═════ DATA LISTING ═════

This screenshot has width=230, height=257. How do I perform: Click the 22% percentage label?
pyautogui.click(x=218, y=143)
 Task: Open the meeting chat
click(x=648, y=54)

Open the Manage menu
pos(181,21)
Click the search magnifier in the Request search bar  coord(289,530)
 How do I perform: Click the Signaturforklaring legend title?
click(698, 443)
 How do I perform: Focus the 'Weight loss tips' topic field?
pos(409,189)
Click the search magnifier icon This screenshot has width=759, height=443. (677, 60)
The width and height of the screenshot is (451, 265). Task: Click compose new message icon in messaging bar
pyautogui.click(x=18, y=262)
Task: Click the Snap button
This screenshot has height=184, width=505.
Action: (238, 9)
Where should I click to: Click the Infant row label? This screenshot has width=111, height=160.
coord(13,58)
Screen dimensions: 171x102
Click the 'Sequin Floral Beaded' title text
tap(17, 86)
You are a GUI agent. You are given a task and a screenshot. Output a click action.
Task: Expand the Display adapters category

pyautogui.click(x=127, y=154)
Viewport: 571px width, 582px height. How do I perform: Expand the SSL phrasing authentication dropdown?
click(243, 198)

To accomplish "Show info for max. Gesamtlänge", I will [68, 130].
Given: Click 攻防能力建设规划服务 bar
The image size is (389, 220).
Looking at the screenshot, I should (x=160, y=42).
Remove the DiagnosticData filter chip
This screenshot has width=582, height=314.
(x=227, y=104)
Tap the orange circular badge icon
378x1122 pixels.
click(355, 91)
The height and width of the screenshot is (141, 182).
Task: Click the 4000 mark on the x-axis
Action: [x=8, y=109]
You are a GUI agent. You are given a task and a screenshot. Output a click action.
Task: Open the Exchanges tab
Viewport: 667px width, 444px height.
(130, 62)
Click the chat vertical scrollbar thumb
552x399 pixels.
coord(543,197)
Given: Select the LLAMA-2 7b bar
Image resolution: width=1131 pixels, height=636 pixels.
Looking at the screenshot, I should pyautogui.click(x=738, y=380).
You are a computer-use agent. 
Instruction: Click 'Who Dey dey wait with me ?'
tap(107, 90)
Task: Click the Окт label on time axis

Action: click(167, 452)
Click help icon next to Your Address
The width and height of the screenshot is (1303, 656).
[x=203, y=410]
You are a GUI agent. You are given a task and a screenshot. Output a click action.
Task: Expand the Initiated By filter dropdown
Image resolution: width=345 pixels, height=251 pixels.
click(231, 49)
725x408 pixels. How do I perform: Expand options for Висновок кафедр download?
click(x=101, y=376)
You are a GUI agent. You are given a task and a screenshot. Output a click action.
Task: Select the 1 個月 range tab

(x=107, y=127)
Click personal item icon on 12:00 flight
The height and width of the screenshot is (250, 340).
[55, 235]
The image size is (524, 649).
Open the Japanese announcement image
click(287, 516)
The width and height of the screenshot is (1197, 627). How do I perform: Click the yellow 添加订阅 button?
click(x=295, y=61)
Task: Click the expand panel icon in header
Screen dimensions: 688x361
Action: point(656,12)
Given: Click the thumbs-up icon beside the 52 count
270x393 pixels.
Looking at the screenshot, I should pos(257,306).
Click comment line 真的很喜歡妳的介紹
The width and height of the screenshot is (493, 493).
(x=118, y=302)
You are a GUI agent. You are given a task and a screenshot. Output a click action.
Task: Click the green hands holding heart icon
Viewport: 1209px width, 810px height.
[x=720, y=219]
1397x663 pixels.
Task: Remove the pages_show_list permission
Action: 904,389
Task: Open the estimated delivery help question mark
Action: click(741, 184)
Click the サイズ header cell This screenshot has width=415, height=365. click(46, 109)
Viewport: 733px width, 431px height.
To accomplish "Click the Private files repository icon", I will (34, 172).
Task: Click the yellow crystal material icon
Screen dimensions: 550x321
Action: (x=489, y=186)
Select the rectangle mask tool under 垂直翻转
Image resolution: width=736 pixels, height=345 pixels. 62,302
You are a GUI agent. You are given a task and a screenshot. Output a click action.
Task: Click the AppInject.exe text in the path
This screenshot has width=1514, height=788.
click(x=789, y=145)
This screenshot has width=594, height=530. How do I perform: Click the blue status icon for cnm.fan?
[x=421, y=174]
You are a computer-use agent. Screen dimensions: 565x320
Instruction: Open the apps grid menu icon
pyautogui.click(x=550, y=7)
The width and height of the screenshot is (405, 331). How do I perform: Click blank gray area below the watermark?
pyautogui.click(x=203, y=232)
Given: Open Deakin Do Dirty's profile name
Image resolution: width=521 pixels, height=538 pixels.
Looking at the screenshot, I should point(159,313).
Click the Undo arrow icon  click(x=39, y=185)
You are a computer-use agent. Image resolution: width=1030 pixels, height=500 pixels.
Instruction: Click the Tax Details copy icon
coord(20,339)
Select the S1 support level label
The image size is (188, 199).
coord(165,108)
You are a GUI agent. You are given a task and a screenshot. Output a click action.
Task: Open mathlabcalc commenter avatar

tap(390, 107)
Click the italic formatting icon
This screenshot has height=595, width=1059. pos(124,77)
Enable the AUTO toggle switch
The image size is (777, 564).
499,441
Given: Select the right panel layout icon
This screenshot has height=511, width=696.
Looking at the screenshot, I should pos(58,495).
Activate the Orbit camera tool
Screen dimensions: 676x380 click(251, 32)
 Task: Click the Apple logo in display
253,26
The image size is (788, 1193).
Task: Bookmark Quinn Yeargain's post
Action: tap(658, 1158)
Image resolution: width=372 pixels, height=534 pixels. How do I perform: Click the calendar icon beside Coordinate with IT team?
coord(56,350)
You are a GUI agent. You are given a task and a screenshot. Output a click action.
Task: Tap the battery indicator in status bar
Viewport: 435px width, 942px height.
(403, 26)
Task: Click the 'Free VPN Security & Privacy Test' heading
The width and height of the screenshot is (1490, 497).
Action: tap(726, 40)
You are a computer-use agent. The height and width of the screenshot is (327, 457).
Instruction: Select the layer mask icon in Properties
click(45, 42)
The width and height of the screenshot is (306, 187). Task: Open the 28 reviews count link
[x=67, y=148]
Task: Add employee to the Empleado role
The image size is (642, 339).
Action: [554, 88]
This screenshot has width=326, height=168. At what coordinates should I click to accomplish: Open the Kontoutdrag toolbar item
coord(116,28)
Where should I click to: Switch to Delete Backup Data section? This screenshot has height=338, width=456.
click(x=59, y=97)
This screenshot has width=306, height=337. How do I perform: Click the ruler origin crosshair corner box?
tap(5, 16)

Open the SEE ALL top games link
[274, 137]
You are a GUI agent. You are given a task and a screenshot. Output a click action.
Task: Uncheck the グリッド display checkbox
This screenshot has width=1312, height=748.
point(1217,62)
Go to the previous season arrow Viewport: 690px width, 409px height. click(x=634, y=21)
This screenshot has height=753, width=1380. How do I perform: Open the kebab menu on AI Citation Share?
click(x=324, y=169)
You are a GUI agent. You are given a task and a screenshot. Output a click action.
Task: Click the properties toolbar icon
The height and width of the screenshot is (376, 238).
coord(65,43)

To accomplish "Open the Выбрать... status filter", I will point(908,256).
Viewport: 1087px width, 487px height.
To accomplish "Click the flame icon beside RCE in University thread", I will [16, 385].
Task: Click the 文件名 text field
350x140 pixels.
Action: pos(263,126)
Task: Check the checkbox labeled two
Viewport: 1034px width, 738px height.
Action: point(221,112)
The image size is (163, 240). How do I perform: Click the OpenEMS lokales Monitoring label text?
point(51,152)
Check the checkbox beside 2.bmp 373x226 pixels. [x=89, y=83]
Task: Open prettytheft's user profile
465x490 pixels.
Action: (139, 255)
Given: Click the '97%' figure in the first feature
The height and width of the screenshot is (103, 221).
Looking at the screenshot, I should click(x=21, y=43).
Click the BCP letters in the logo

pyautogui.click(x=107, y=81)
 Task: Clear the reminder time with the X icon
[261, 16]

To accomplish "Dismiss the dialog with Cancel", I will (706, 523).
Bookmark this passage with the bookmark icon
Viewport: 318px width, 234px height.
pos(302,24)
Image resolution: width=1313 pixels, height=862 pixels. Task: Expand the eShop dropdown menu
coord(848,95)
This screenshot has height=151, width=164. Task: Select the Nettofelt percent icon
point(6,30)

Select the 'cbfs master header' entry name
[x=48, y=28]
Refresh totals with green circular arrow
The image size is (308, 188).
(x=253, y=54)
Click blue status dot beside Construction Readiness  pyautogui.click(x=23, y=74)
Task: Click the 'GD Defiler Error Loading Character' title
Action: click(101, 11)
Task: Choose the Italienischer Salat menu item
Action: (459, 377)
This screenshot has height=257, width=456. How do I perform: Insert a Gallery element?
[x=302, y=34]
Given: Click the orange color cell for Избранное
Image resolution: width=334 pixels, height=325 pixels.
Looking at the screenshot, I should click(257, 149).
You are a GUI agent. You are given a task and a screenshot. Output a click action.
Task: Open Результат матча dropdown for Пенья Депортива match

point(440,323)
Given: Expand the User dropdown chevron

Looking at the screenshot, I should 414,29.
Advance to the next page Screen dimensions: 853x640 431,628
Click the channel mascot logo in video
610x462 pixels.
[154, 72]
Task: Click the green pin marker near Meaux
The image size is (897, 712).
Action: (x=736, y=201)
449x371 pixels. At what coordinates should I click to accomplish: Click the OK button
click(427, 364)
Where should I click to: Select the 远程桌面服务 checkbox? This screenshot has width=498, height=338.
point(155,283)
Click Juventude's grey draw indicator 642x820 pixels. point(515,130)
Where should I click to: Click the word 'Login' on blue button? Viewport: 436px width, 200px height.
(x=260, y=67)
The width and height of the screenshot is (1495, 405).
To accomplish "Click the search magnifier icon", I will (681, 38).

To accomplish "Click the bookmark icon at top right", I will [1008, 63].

═════

▶ WHAT YOU NEED TO DO: Starting at the line that contains "Viewport: 1034px width, 738px height." and stopping after the line that contains "Given: Click the '97%'", write out every line exactly as it appears above, and no other line.

▶ EXERCISE RESULT:
Viewport: 1034px width, 738px height.
Action: point(221,112)
The image size is (163, 240). How do I perform: Click the OpenEMS lokales Monitoring label text?
point(51,152)
Check the checkbox beside 2.bmp 373x226 pixels. [x=89, y=83]
Task: Open prettytheft's user profile
465x490 pixels.
Action: (139, 255)
Given: Click the '97%' figure in the first feature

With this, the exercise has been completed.